Summer 2014 Battlefield Field School Underway!

David Naumec (Mashantucket Pequot Museum & Research Center) hikes the path of the English Withdrawal with UConn Field School students.

David Naumec (Mashantucket Pequot Museum & Research Center) hikes the path of the English Withdrawal with UConn Field School students.

Update: our 2014 UConn Battlefield Archaeology Field School is underway!

Students are currently excavating the second half of the second phase of the Battle of Mistick Fort. The area the students are excavating covers approximately 10-15 acres, and is the site of a battle between the Pequot and the retreating English and Native allied force.

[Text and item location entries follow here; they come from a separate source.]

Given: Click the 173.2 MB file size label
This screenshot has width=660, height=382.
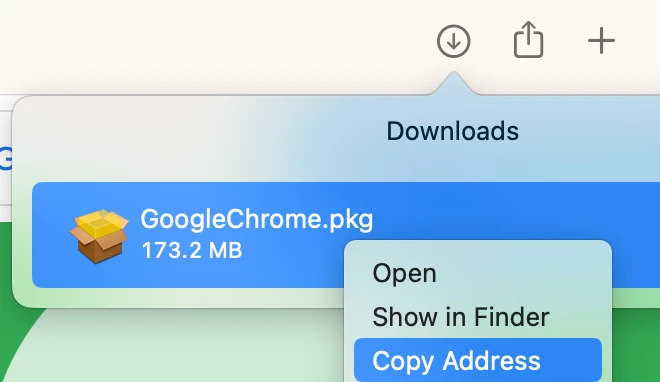Looking at the screenshot, I should [x=192, y=250].
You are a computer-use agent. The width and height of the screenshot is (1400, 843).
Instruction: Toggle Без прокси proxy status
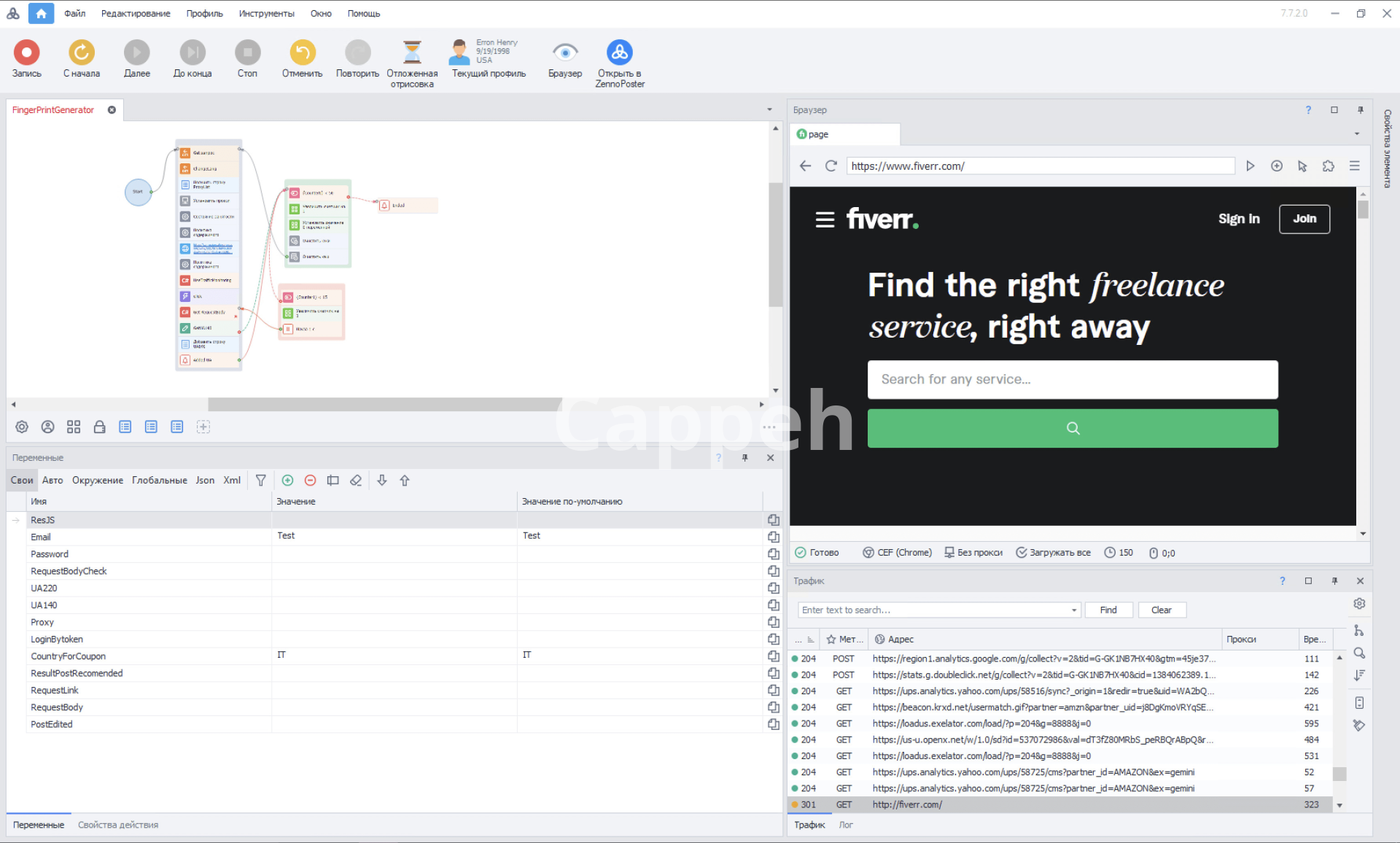click(x=973, y=553)
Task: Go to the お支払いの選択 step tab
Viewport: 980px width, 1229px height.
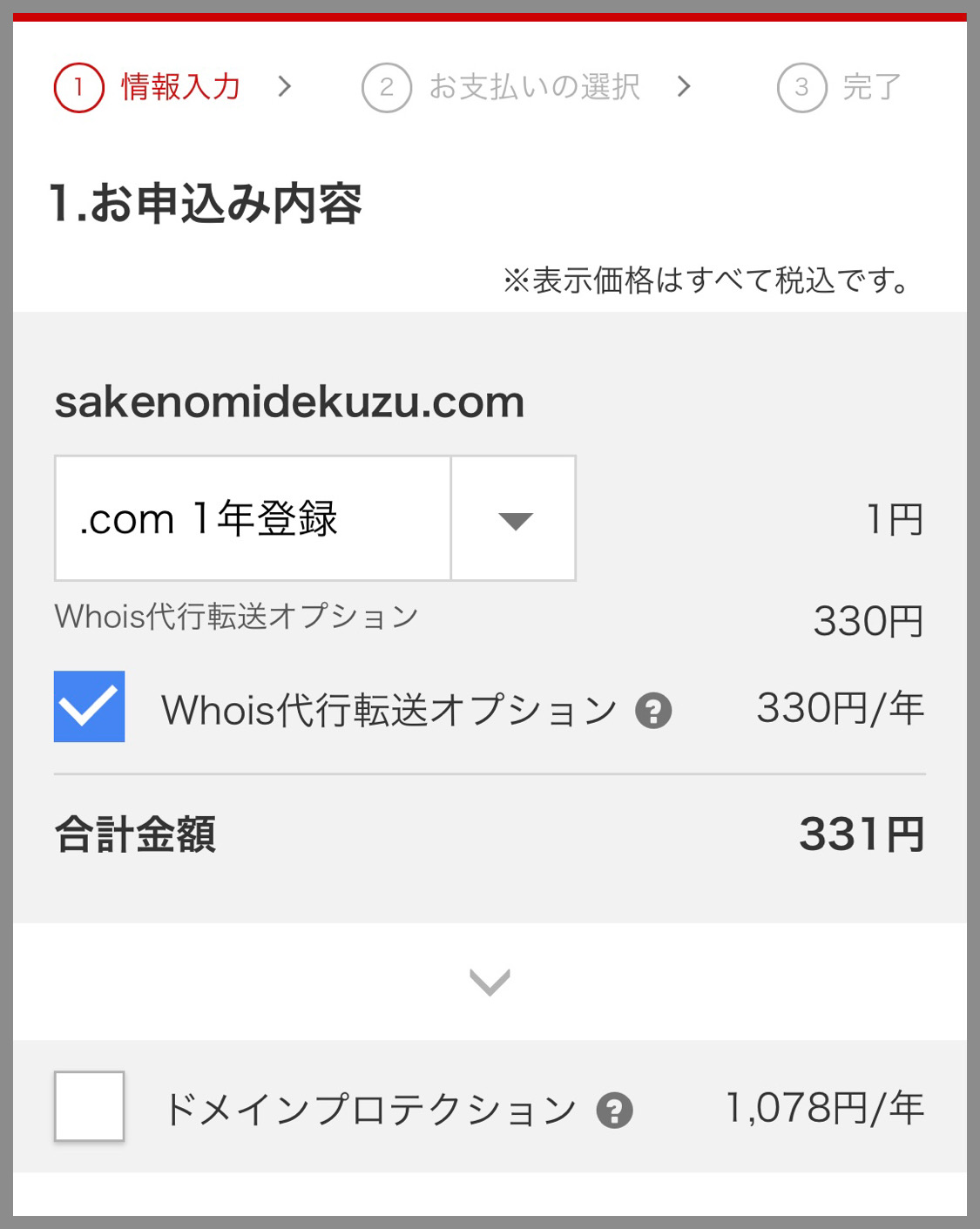Action: (x=534, y=87)
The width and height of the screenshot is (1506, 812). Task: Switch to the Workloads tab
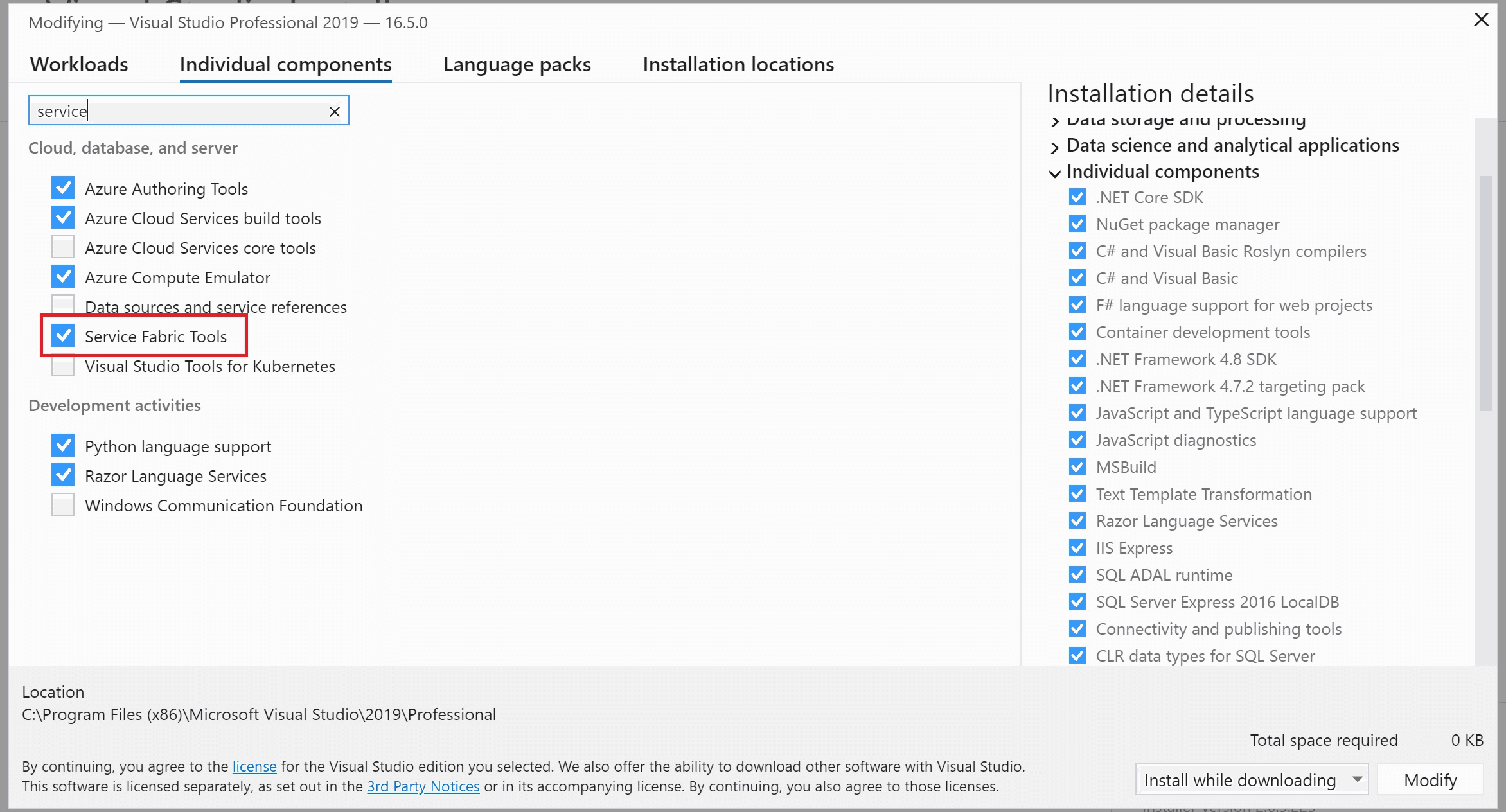point(78,64)
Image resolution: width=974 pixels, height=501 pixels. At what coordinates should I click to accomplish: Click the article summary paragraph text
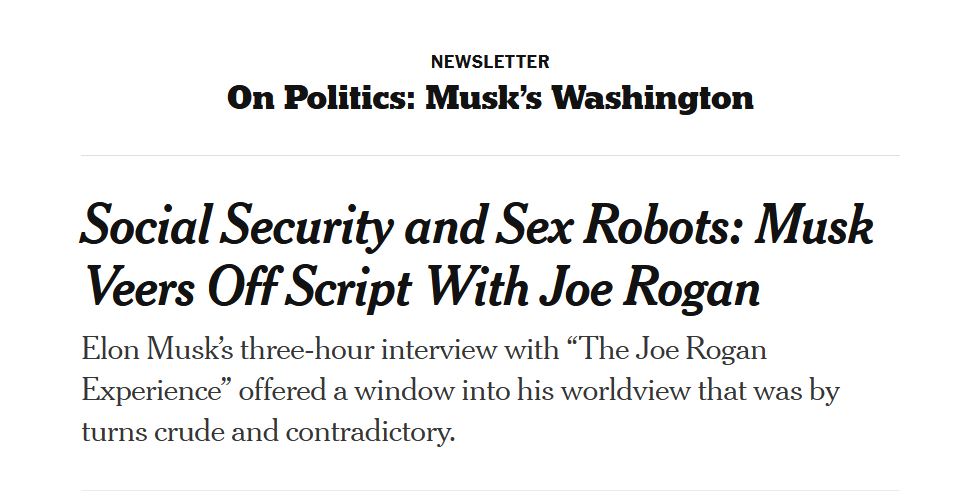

Gabe Hrynick, UConn Battlefield Archaeology Field School TA

Gabe Hrynick, UConn Battlefield Archaeology Field School TA

This battlefield the students are currently excavating is part of the “Battle of the English Withdrawal.”  The Battle of the English Withdrawal began on May 26, 1637 near 9 a.m., approximately two hours after the Mistick Fort Battle (the attack and destruction of the Pequot fortified village).  The withdrawal consisted of near ten hours of intense fighting between English allied and Pequot forces over a four-mile stretch of extremely difficult terrain.  The English fought off dozens of Pequot attacks while they were burdened with arms, equipment, and tended to more than 20 of their wounded (four or five of the English were carried on stretchers).  This Battle of the English Withdrawal was the largest combat action of the entire war and the longest period of fighting during the Mistick Campaign with more than 600 combatants engaged over hundreds of acres.  The battle illustrates the evolution in the complexity and effectiveness of English allied military tactics as well as the aggressive attack, ambush, and pursuit strategy employed by the Pequot.  The English reported that they killed more Pequot during their withdrawal than at the Mistick Fort Battle, and by 7 p.m. on May 26, the Pequot had perhaps lost half of their fighting men.  The loss of 400-500 Pequot during the Mistick Campaign was a devastating blow to the Pequot and the turning point of the war.

 

UConn Field School students learn how to set up a Cartesian grid.

UConn Field School students learn how to set up a artesian grid.

The documentary record for the Battle of the English Withdrawal alludes very little to the direct path and singular battles and/or engagements which took place during a ten-hour time period over the course of four miles. The battle narratives only generally reference, with very few specifics, that the Pequot counterattacked the English and their allied Natives at least eight times during their withdrawal through Pequot country towards their waiting ships in the Thames River harbor. Therefore, the battle-related artifacts and resulting archeological record is at times the only evidence of these early battles, previously undocumented and referenced little, during one of the most significant wars in early American history.